Mieten & Vermieten

Von zu Hause aus arbeiten

Kann ich einfach von der eigenen Wohnung aus arbeiten oder brauche ich dafür das Einverständnis des Vermieters bzw. der Gemeinschaft? Diese Frage stellen sich viele. Steuerlich macht es Sinn, von zu Hause aus selbstständig oder freiberuflich zu arbeiten. So kann das Büro (sofern ein geschlossener Raum) vollständig abgesetzt werden. Inklusive MIet- und Energieanteil.

Ob eine Einverständnis des Vermieters erforderlich ist, hängt von vielen Punkten ab. Wer einfach am PC arbeitet und keine Kundenbesuchte hat, benötigt auch in der Regel kein Einverständnis. Es sei denn, er/sie arbeitet freizügig vor der Webcam oder gründet eine Escort Agentur. Dann kann es zu Schwierigkeiten kommen. Anders bei Webdesigner, die alles online erledigen.

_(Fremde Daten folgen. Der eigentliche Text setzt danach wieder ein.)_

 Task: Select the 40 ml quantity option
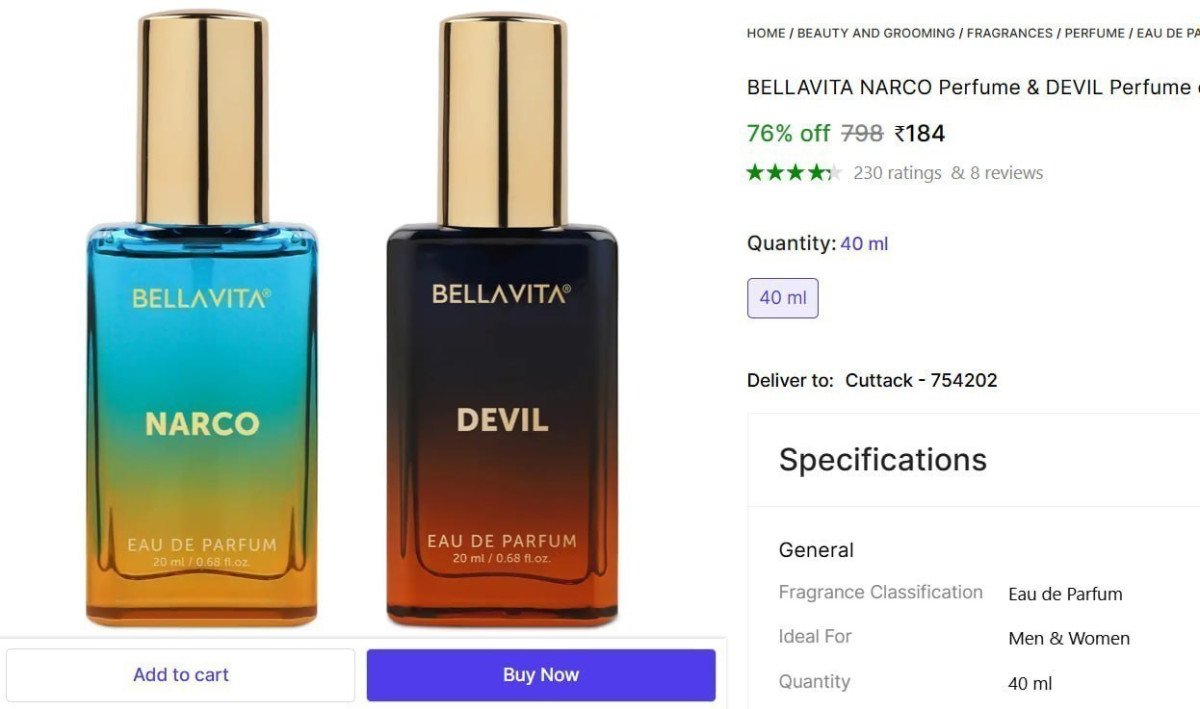pos(782,297)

Schwieriger wird es aber bei einem Versandhandel. Sofern regelmäßig Pakete versandt und entgegen genommen werden, kann das den Hausfrieden stören. Hier kommt es dann darauf an, ob sich die anderen Hausbewohner durch die zusätzliche Lärmbelästigung gestört fühlen.

Nicht immer so einfach

Mittlerweile gibt es so viele Möglichkeiten von zu Hause aus Geld zu verdienen. So verzeichnen wir seit 5 Jahren einen enormen Anstieg von Berufsspielern. Also Menschen, die virtuell am PC um Geld zocken. Dabei kann es um Wetten, Roulette oder auch Kartenspiele gehen. Viele Berufsspieler sind sogar so erfolgreiche, das sie davon leben können. Sie suchen sich ein Online Casino, zum Beispiel Hyperino Spielen, und schaffen es mit eigenen Strategien, hohe Gewinne zu erzielen.

Dennoch haben sie das Problem, das sie praktisch nie Einkommensnachweise zur Verfügung haben. Aber genau diese werden ja benötigt, wenn ein Umzug erfolgen soll. Der neue Vermieter will in der Regel einen Einkommensnachweis haben. Selbstständige, Freiberufler haben es schon schwer, wenn sie sagen, dass sie aus der Wohnung arbeiten. Der Vermieter bezweifelt dann die Bonität des Interessenten. Schlimmer ist es bei Berufsspielern.

Steuerlich macht es Sinn

Wer sein Büro als Selbstständiger zu Hause hat, kann das steuerlich richtig ausnutzen. So kann die Bürofläche prozentual abgesetzt werden. Dazu zählt Miete, Strom, sogar das anteilige WC-Papier könnte abgesetzt werden. Grundsätzlich ist es aber wichtig, dass es sich dabei um einen geschlossenen Raum handelt. Der Privatanteil der Nutzung darf 10 Prozent nicht übersteigen.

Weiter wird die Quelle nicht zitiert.